August 21, 2002|By Tara Weiss | Tara Weiss,SPECIAL TO THE SUN

Celebrity magazines always seem like such a good idea at the time. The formula is simple: Take a celebrity with a well-established message, and parlay that into a magazine bursting with her personality. As in Martha Stewart Living, Rosie and O, The Oprah Magazine.

But what happens when that celebrity's image is tarnished or her talk show ends? Martha, Rosie and Oprah are all in different circumstances - Martha is accused of insider trading, Rosie is battling her magazine's editorial staff, and Oprah is ending her show after the 2005-2006 season - but their magazines may suffer similarly.

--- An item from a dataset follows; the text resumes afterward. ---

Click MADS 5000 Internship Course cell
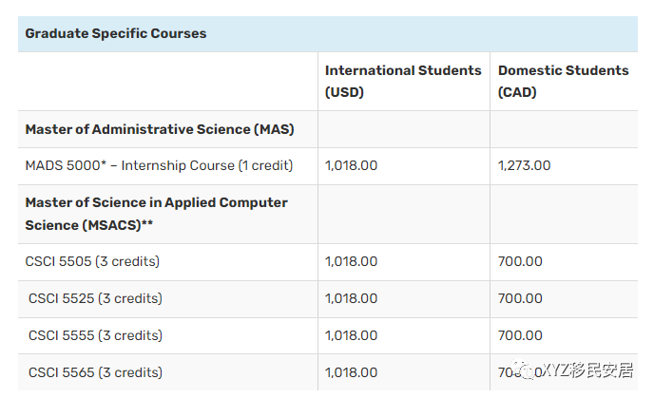 [x=159, y=165]
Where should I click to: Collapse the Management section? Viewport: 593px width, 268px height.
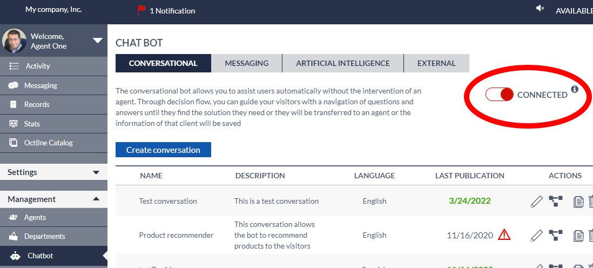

Branding a celebrity to a magazine establishes an immediate, eager audience, but it also increases the risk of alienating those readers when something in that celebrity's life is altered.

Martha's case is the most dire. The queen of crafts, cooking and homemaking is getting slammed in the media for selling shares of ImClone Systems Inc. just before U.S. regulators rejected the company's cancer drug and its stock value plummeted.

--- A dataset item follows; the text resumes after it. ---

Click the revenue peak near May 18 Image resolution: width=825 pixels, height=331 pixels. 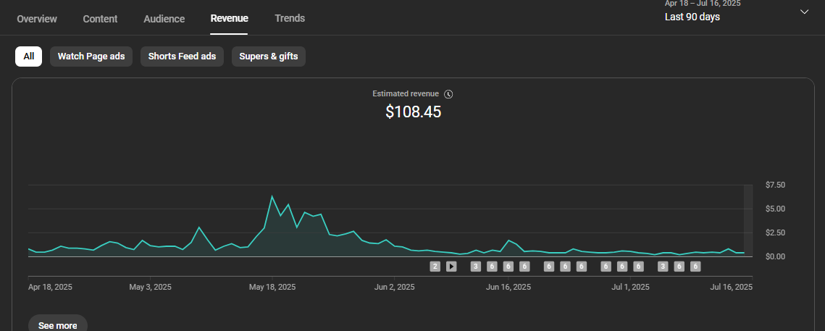click(272, 196)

Now a House committee is joining the list of those trying to figure out exactly what she knew and when.

Meanwhile, Martha Stewart's Omnimedia shares have lost more than half their value this year as the investigations hurt sales. Chief financial officer James Follo said last month that some advertisers are holding back from buying ads in Stewart's magazines until investigations are over.

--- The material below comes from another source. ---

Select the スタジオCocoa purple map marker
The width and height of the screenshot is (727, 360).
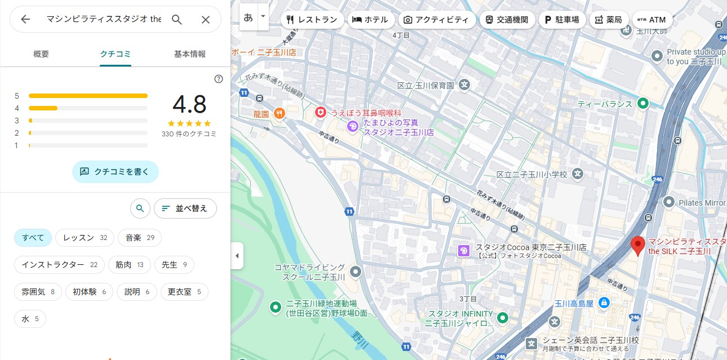(x=464, y=251)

"It's the talk of the town right now," says Karl Barnhart, a managing director of Core- Brand New York, a corporate branding and communication company. "On the newsstand, where there is more of a spontaneous purchase, people might be less likely to pick it up. She took the [position] that she's very moral and upstanding and that she is the epitome of American values. All of a sudden, there's a chink in the armor."

Rosie O'Donnell's situation is more complicated. Launched in May 2001, O'Donnell's magazine took over what was formerly McCall's. She set out to capture a TV audience that was attracted to her blunt, no-nonsense style and discussions of children and adoption. She serves as the editorial director and writes a very Rosie-esque feature called Cutie Patootie, in which she interviews a child every month.

In May, she ended her 6-year-old show, and in April, in her book Find Me, she revealed that she is gay.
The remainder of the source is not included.